John Hurrell – 27 September, 2013
So what if these pictures were not painted but actual glossy, blown up, photographic film stills. Or even faked Photoshopped film stills based on (like these paintings), posters and postcards: blended together and then printed on paper or plastic. There are questions of craft here, of manual dexterity and drawing - plus qualities of surface, sheen and smell - associated with painting. Would anything be lost?
I have only seen Bepen Bhana‘s work once before, and that was a set of billboards he made for the Te Tuhi Reeves Rd artist hoarding site, almost two years ago - so this current show surprised me. He’s still looking at marketable, very beautiful, bodies, but they are now fully clothed, with celebrity faces added, and (most importantly) with touristy New Zealand landscapes incorporated as backdrops.
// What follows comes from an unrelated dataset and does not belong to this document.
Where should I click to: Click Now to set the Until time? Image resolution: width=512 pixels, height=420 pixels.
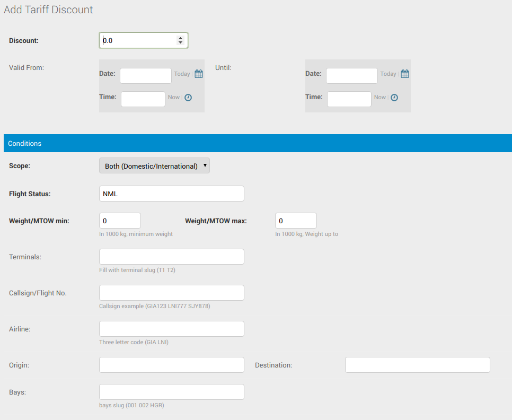(379, 98)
These lush oil paintings present imagined movie stills inspired by a strategy by Tourism New Zealand to have our scenic hotspots incorporated in romantic Bollywood films, by way of packages offered Mumbai companies planning film shoots.
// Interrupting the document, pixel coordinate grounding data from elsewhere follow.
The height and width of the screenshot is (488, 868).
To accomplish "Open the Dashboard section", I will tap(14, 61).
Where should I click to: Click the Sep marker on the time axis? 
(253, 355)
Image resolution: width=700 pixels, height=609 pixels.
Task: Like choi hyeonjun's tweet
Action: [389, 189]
The six iconic tourist sites here (Lake Tekapo, Aoraki [Mt.Cook], Milford Sound waterfall, Castle Hill Basin, Southern Alps, and Huka Falls) are also part of this country’s art history. Without the foregrounding glamorous couples, the images could be straight out of the Kelliher Art Prize. With their embracing and clinching these representations are unabashedly extolling the values of romantic heterosexual love. There is no poststructuralist critiquing here of global consumerism, the nuclear family, or the blissfully paired prosperous subjects, unlike say the acerbic imagery you might get with an artist like Martin Basher. These images are pitched at believers.
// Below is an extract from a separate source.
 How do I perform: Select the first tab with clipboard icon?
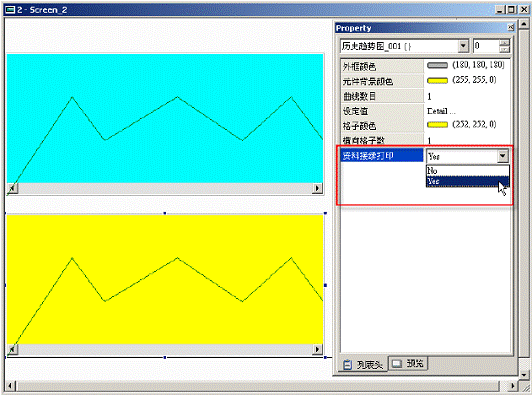(363, 365)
What if these pictures were not painted but actual glossy, blown up, photographic film stills. Or even faked Photoshopped film stills based on (like these paintings) posters and postcards: blended together and then printed on paper or plastic. Would anything be lost?
Obviously there are questions of craft here, of manual dexterity and drawing - plus qualities of surface, sheen and smell - associated with painting, quite a different tradition from photography.
Once there was greater financial investment in the construction of paintings, but now that has changed. It is currently much cheaper to make a painting than to make an equivalently sized photograph. Even so, a set of six large photographs might have been better.
Why you might ask?
Well without any fine art (painting) baggage, such scenic/portrait reproductions would have a greater focus, linking film narrative more closely with tourist postcards. The obvious promotion of love and marriage here is very different from some of the paintings of couples (like Mr and Mrs Andrews) as found for example in the work of Thomas Gainsborough of two hundred and sixty years ago. The image is not about property, social status or economic partnerships, but more about engendering of desire, bodily self-esteem, artificial juxtapositions (with attendant ironic humour) - and, of course, product placement.